◆ Assignment: Where a line of the material contains the string "screenshot", copy that line.

◆ Listed entries:
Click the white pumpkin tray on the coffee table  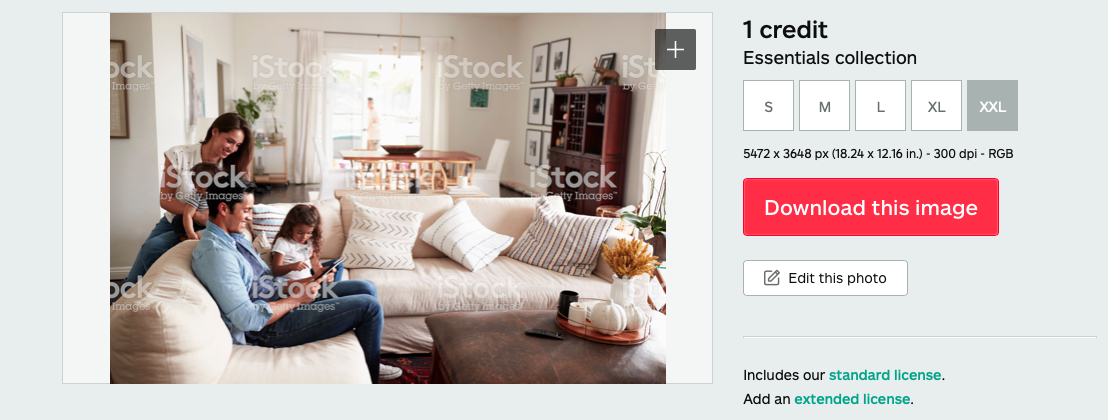coord(603,320)
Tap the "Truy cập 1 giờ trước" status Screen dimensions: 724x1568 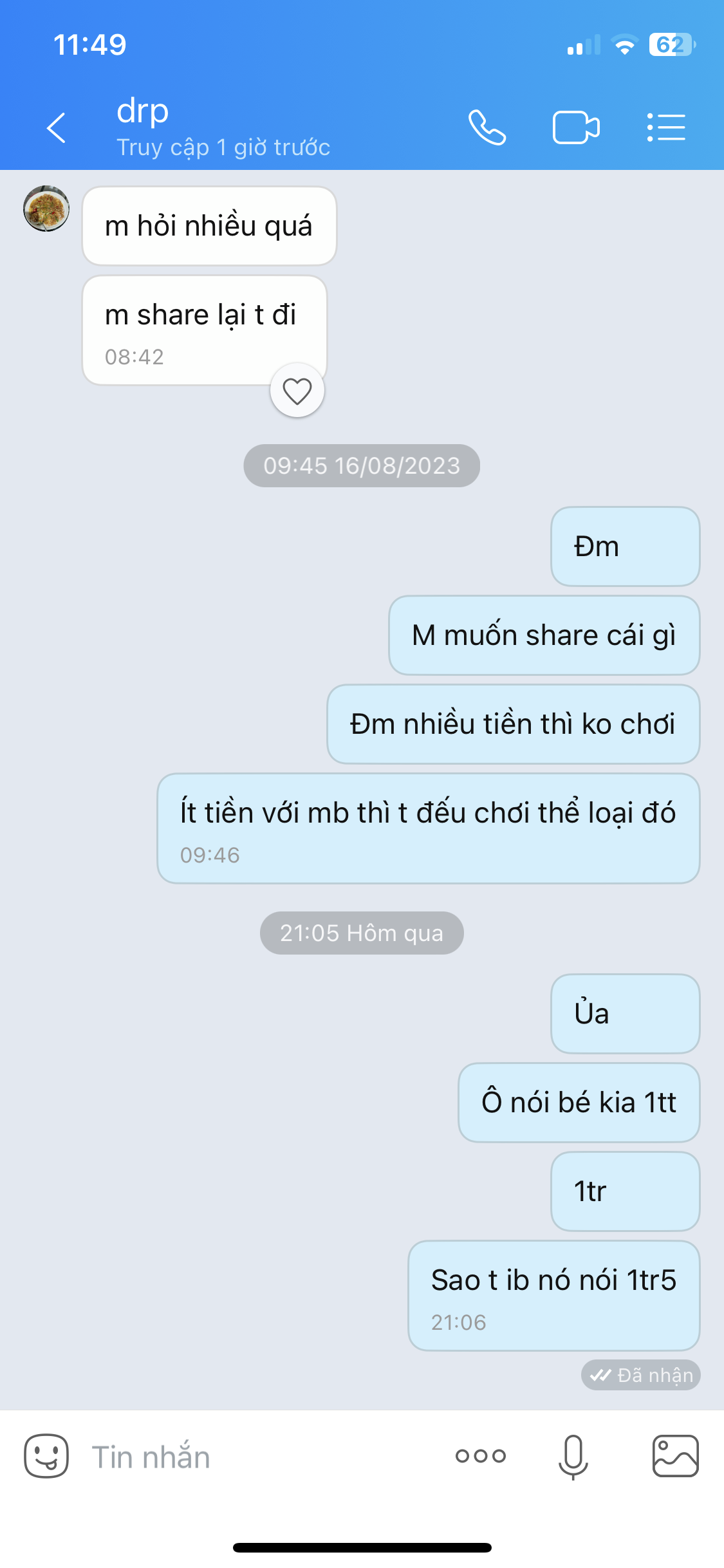223,148
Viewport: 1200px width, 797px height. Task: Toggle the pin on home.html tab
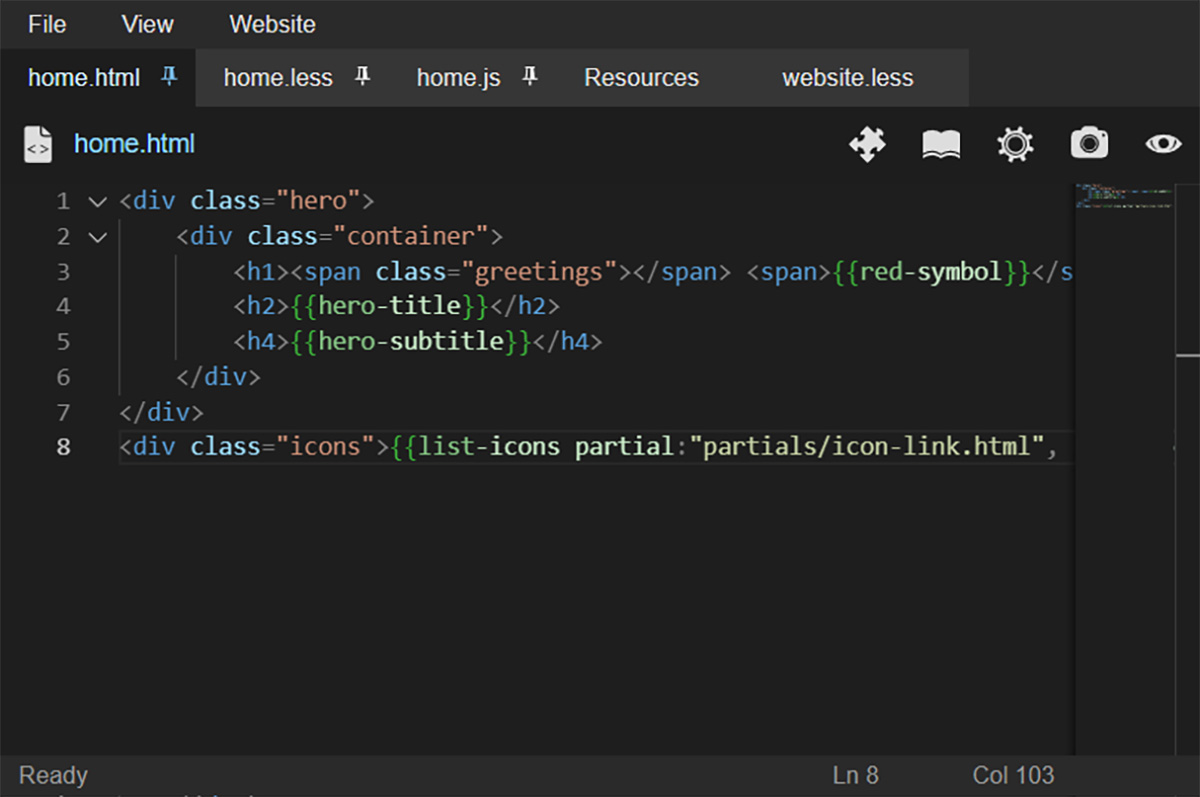tap(170, 76)
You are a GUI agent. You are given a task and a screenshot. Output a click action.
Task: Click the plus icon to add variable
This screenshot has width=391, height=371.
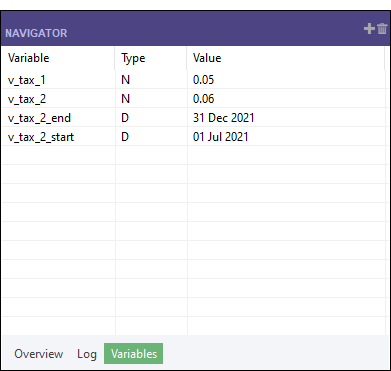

◆ Result of the task:
You are a GUI agent. You are given a task and a screenshot. Output a click action.
This screenshot has width=391, height=371.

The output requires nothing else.